KEN: Knowledge Augmentation and Emotion Guidance Network for Multimodal Fake News Detection
This work addresses the problem of misinformation spread on social media for users and platforms, but it is incremental as it builds on existing multimodal detection methods with specific enhancements.
The paper tackles multimodal fake news detection by addressing inadequate image semantics and limited textual information, proposing a Knowledge Augmentation and Emotion Guidance Network (KEN) that leverages LVLM for semantic understanding and balances emotional types, achieving superior performance on two real-world datasets.

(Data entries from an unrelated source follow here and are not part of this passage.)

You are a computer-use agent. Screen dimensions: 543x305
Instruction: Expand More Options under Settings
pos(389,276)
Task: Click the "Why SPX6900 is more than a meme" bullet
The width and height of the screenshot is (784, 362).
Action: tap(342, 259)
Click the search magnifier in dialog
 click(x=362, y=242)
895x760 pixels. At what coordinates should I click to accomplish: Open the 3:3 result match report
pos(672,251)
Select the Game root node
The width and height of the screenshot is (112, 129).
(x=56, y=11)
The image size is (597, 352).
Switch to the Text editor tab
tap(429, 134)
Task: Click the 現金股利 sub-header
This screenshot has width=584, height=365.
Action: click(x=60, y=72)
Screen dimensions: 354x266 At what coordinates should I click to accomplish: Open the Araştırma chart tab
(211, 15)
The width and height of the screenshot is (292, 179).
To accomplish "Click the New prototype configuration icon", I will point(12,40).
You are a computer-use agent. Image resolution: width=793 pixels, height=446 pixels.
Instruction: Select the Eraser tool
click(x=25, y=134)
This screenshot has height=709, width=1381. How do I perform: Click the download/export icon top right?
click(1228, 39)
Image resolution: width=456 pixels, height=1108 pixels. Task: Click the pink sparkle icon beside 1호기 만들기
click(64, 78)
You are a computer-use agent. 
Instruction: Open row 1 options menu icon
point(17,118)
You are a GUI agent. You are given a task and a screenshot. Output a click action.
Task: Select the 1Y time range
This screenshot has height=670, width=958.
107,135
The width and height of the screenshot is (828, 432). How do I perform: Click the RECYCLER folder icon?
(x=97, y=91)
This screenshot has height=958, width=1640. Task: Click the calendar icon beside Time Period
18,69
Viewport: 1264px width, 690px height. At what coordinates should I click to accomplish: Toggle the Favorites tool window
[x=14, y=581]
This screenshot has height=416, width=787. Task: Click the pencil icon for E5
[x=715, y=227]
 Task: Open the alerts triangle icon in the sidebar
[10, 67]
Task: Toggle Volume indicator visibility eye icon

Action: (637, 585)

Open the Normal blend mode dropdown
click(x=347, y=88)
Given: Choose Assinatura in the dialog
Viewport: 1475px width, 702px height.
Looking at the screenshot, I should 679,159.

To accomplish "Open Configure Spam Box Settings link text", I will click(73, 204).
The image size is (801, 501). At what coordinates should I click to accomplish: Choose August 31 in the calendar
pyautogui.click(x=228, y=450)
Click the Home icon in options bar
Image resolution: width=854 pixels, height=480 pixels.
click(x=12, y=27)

In recent years, the rampant spread of misinformation on social media has made accurate detection of multimodal fake news a critical research focus. However, previous research has not adequately understood the semantics of images, and models struggle to discern news authenticity with limited textual information. Meanwhile, treating all emotional types of news uniformly without tailored approaches further leads to performance degradation. Therefore, we propose a novel Knowledge Augmentation and Emotion Guidance Network (KEN). On the one hand, we effectively leverage LVLM's powerful semantic understanding and extensive world knowledge. For images, the generated captions provide a comprehensive understanding of image content and scenes, while for text, the retrieved evidence helps break the information silos caused by the closed and limited text and context. On the other hand, we consider inter-class differences between different emotional types of news through balanced learning, achieving fine-grained modeling of the relationship between emotional types and authenticity. Extensive experiments on two real-world datasets demonstrate the superiority of our KEN.